Unique Transcriptomic Profiles in Atlantic Killifish During Salinity Acclimation in Warm Water

The warming effect of climate change threatens aquatic species’ ability to maintain temperature, water, and ion balance. For example, species native to brackish water estuaries are more vulnerable to temperature changes because of frequent salinity changes that are energetically taxing. We used Atlantic killifish (Fundulus heteroclitus) as a model to examine the effects of increased temperature during salinity acclimation on fish physiology and the transcriptomic response at the gill, the major organ for oxygen and ion/water balance. We acclimated killifish to brackish water, then separated the fish into one of six treatment conditions consisting of temperate (22°C) or warm temperature (28°C) and different salinities (freshwater, brackish water, saltwater) for three days.

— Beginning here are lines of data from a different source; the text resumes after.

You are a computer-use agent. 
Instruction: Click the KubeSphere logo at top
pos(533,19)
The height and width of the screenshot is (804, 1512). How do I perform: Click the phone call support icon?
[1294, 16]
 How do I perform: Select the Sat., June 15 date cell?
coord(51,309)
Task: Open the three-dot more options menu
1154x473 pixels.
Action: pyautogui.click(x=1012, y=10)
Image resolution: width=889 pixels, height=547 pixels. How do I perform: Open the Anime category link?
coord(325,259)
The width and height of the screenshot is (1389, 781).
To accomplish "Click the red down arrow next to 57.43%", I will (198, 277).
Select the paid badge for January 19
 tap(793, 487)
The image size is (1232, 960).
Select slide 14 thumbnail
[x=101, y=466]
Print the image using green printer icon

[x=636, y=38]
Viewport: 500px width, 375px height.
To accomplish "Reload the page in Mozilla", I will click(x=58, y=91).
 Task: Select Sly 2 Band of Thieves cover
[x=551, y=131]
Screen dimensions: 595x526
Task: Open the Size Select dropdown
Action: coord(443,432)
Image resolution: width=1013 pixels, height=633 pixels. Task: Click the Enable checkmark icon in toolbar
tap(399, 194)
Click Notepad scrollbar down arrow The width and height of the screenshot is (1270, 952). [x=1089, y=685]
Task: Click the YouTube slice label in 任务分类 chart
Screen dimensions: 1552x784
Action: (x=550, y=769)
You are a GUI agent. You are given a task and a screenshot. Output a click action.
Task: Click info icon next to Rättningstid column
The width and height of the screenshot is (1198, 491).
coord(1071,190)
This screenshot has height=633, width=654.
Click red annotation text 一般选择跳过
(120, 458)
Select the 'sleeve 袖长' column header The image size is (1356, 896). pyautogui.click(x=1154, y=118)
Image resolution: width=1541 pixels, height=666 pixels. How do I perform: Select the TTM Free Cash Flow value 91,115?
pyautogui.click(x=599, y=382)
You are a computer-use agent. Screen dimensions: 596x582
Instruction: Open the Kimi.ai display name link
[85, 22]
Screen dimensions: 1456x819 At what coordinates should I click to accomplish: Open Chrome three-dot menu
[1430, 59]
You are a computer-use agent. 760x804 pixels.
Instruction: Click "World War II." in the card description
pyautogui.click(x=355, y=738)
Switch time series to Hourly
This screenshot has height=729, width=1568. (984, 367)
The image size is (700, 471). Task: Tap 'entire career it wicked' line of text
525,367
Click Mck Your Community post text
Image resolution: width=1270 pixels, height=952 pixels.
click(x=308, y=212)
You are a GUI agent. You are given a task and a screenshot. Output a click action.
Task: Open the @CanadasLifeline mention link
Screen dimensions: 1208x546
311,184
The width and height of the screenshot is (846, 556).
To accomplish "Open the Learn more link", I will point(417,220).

Using plasma glucose as a general stress indicator, we found that temperature induces stress in both salinity treatments. We also found that changes in salinity altered osmoregulation: plasma osmolality increased in saltwater in both temperatures, and average osmolality in freshwater was lower in warm water than in the control temperature, indicating impaired ionic homeostasis. Using standard RNA-seq approaches, we found that variation in gill gene expression between treatments was driven primarily by salinity and to a lesser extent temperature. Furthermore, we identified unique gene regulatory pathways during salinity acclimation in warm water compared to salinity or temperature acclimation alone. Overall, our results suggest that maintaining homeostasis in warm freshwater is more challenging than in warm saltwater. Climate change may thus pose a particular challenge for brackish water species especially when acclimating to freshwater.